Multiple sclerosis (MS) is a complex neurological disease where the immune system plays a central and destructive role. At its core, MS is considered an autoimmune disorder, meaning the body’s immune defenses mistakenly identify parts of the central nervous system (CNS) as foreign and attack them. Specifically, the immune system targets myelin, the protective sheath that surrounds nerve fibers in the brain and spinal cord. Myelin acts like insulation on electrical wires, allowing nerve signals to travel quickly and efficiently. When myelin is damaged or destroyed, nerve signals slow down or fail to transmit properly, leading to the wide range of symptoms seen in MS.
The immune system’s role in MS involves several types of immune cells and molecules that contribute to inflammation and tissue damage. One of the key players are T cells, a type of white blood cell that normally helps defend the body against infections. In MS, certain T cells become autoreactive, meaning they mistakenly recognize myelin or the cells that produce it (oligodendrocytes) as threats. These autoreactive T cells cross the blood-brain barrier, a protective shield that normally keeps harmful substances out of the CNS, and enter the brain and spinal cord. Once inside, they trigger an inflammatory cascade that recruits other immune cells, such as B cells and myeloid cells, amplifying the attack on myelin.
Myeloid cells, including microglia (the resident immune cells of the CNS) and macrophages, play a crucial role in this neuroinflammatory process. These cells become activated in response to the immune attack and contribute to tissue damage by releasing inflammatory molecules and enzymes that degrade myelin and harm nerve cells. Recent research has identified specific receptors on these myeloid cells, such as SLAMF5, which regulate their activation state. Blocking such receptors can reduce inflammation and slow disease progression, highlighting the importance of myeloid cells in MS pathology.
B cells, another type of immune cell, also contribute to MS by producing antibodies that target myelin components and by presenting antigens that activate T cells. The presence of these immune cells and antibodies in the CNS leads to the formation of lesions or plaques, areas of demyelination and scarring that disrupt normal nerve function.

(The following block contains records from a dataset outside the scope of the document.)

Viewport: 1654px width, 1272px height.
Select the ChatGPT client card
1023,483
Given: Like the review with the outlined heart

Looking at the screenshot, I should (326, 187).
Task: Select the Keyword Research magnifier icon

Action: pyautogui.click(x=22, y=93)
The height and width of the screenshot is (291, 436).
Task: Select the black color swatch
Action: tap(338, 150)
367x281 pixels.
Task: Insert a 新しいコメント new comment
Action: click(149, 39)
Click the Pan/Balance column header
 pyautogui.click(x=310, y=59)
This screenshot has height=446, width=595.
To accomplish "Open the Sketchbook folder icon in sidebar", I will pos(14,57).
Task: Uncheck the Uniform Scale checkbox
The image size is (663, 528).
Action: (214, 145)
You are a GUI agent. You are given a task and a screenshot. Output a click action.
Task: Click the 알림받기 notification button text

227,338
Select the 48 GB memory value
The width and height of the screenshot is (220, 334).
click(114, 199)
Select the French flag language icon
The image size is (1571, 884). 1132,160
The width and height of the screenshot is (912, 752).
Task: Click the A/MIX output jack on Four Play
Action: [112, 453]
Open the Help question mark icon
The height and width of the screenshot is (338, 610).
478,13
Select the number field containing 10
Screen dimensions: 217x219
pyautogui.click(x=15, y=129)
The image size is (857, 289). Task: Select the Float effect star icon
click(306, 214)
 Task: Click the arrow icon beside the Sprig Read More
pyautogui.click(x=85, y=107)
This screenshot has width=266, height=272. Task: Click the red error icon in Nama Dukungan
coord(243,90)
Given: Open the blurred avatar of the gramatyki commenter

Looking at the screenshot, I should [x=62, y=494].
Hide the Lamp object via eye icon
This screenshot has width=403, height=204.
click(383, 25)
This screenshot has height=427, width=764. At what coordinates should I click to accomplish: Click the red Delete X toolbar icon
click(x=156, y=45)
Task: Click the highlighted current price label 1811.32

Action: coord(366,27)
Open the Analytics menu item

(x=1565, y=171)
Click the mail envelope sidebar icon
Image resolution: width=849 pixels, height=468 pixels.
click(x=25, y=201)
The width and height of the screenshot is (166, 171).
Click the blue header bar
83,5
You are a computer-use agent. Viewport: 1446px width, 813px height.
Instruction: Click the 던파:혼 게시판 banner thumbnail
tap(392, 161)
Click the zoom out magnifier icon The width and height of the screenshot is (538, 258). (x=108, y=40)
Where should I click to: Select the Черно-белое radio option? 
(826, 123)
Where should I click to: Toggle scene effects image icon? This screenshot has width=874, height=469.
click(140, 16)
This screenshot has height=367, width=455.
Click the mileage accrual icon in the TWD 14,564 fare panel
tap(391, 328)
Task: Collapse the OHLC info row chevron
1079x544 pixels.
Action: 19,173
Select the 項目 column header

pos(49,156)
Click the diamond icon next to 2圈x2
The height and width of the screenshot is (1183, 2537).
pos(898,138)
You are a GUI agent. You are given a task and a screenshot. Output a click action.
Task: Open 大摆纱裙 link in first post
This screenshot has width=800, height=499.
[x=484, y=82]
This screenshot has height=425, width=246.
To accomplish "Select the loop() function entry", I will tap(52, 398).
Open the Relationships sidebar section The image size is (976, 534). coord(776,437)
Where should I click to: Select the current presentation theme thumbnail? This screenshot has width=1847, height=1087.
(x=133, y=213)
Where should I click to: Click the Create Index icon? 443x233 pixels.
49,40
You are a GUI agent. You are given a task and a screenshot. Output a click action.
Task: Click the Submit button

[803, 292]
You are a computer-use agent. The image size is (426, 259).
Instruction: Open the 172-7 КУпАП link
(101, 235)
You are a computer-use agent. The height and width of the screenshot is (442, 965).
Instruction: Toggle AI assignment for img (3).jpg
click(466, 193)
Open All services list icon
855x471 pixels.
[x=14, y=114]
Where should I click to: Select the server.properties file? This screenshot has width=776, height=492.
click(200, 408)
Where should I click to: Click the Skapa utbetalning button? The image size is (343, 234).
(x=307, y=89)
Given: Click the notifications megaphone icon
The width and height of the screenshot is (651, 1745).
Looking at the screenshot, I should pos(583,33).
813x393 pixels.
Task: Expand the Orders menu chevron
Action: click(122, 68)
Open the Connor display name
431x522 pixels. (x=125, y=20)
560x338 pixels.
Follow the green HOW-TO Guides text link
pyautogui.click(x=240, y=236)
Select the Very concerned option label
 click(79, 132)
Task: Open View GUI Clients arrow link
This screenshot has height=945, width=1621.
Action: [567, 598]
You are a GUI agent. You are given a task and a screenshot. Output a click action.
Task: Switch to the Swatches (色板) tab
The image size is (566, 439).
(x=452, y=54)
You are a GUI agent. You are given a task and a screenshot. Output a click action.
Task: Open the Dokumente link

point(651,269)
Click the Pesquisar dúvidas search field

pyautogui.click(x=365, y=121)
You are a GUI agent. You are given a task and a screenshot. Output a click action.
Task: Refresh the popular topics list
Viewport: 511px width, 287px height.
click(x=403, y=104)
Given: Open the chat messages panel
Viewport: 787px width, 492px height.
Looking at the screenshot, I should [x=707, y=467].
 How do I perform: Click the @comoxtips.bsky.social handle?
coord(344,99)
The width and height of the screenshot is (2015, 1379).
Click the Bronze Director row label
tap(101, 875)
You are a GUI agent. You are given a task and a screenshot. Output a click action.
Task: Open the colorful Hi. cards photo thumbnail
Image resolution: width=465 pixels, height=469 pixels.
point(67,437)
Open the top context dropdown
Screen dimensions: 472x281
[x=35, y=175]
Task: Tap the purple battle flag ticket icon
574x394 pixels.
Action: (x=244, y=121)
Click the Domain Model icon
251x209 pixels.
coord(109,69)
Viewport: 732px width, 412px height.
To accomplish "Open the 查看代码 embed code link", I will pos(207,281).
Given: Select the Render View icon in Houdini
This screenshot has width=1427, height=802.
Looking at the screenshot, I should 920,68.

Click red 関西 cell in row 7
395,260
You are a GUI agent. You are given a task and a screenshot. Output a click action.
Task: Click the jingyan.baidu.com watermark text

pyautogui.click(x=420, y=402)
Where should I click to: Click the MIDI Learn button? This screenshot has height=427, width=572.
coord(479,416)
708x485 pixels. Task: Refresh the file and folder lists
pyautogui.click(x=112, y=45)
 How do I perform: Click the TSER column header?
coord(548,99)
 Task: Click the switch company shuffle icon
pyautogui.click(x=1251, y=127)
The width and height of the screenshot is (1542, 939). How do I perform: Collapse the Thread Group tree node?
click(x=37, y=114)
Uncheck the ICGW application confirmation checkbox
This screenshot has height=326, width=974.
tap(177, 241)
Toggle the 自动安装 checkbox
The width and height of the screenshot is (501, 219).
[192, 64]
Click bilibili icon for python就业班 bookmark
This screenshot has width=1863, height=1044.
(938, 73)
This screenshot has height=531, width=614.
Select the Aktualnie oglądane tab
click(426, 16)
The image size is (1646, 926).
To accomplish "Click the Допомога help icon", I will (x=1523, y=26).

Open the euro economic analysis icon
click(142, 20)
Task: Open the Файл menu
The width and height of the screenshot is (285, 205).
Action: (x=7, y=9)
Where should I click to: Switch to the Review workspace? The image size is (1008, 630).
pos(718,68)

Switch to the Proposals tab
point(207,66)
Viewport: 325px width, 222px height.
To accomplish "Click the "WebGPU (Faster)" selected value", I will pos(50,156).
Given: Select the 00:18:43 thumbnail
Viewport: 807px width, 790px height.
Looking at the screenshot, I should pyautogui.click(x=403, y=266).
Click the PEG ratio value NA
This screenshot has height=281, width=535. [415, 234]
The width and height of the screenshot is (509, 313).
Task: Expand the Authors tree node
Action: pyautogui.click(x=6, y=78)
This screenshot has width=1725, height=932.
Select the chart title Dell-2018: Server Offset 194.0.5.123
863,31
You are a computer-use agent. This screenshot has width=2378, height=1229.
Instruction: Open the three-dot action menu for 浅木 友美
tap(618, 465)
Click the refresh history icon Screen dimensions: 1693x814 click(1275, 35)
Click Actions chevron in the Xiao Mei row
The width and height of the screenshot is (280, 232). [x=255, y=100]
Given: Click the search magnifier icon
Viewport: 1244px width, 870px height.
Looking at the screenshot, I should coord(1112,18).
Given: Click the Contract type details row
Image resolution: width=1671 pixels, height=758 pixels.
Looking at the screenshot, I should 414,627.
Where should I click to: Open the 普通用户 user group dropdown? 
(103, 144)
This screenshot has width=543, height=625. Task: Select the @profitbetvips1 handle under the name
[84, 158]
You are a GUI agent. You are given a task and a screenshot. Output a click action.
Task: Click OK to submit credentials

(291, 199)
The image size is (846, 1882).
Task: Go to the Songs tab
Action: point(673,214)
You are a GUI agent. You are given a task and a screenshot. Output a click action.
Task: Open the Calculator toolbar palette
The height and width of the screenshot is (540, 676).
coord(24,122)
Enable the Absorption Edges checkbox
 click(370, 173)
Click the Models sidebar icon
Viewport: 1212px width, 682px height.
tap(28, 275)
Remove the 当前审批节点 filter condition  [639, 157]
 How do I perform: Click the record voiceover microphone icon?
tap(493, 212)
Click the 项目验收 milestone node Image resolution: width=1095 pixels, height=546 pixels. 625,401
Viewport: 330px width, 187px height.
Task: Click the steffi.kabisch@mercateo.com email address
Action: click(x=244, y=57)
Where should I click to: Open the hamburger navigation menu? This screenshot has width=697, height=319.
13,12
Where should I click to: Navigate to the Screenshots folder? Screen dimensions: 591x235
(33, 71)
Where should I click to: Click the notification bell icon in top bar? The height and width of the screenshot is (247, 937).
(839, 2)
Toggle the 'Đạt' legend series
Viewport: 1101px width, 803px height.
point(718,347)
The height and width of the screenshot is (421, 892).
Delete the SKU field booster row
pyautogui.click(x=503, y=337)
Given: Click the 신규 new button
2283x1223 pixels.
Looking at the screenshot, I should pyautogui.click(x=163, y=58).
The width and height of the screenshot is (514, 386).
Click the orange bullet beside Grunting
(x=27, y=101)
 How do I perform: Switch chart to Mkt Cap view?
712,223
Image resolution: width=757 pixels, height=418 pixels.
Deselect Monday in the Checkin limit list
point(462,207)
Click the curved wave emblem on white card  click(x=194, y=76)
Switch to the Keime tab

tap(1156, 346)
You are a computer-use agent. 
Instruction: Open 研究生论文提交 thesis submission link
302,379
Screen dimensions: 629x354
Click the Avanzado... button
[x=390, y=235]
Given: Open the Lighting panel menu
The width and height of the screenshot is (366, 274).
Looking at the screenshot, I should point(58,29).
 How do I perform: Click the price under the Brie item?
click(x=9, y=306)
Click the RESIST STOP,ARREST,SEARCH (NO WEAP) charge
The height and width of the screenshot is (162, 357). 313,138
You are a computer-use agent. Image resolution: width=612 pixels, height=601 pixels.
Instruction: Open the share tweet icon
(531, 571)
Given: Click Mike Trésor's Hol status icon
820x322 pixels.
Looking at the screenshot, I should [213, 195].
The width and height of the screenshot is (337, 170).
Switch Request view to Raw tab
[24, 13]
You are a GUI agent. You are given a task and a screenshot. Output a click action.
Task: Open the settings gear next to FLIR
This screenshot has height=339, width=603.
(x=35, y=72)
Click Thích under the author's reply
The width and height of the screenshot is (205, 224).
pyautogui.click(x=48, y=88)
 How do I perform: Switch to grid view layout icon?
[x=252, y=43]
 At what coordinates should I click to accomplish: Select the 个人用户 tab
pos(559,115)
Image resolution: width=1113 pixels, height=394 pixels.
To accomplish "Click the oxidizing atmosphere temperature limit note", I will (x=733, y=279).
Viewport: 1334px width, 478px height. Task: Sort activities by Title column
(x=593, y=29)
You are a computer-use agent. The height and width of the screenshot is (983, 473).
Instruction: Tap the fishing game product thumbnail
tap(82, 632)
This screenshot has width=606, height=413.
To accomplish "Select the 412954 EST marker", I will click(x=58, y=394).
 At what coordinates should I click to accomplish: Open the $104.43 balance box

The immune attack in MS not only damages myelin but also affects the oligodendrocytes responsible for producing and maintaining it. This impairs the natural repair process known as remyelination. While the body can sometimes repair myelin damage, in MS this repair is often incomplete or fails over time, leading to chronic disability.
The immune system’s involvement in MS is dynamic and complex. It varies between individuals and over the course of the disease. In the most common form of MS, relapsing-remitting MS, immune attacks occur in episodes or relapses, followed by periods of remission where symptoms improve. Over time, the immune system may cause more continuous damage, leading to progressive forms of MS.
Because the immune system drives the damage in MS, many treatments focus on modulating or suppressing immune activity. Some therapies aim to reduce the number or activity of autoreactive T and B cells, while others target specific molecules involved in immune cell activation and migration into the CNS. Experimental approaches include resetting the immune system by wiping out the existing immune cells and regenerating them from stem cells, hoping to create a new immune system that no longer attacks myelin.
In summary, the immune system in MS acts as both the initiator and perpetuator of damage to the nervous system. Autoreactive immune cells breach the CNS, attack myelin and oligodendrocytes, and create a chronic inflammatory environment that impairs nerve function and repair. Understanding the precise roles of different immune cells and molecules continues to guide the development of therapies aimed at halting or reversing the disease process.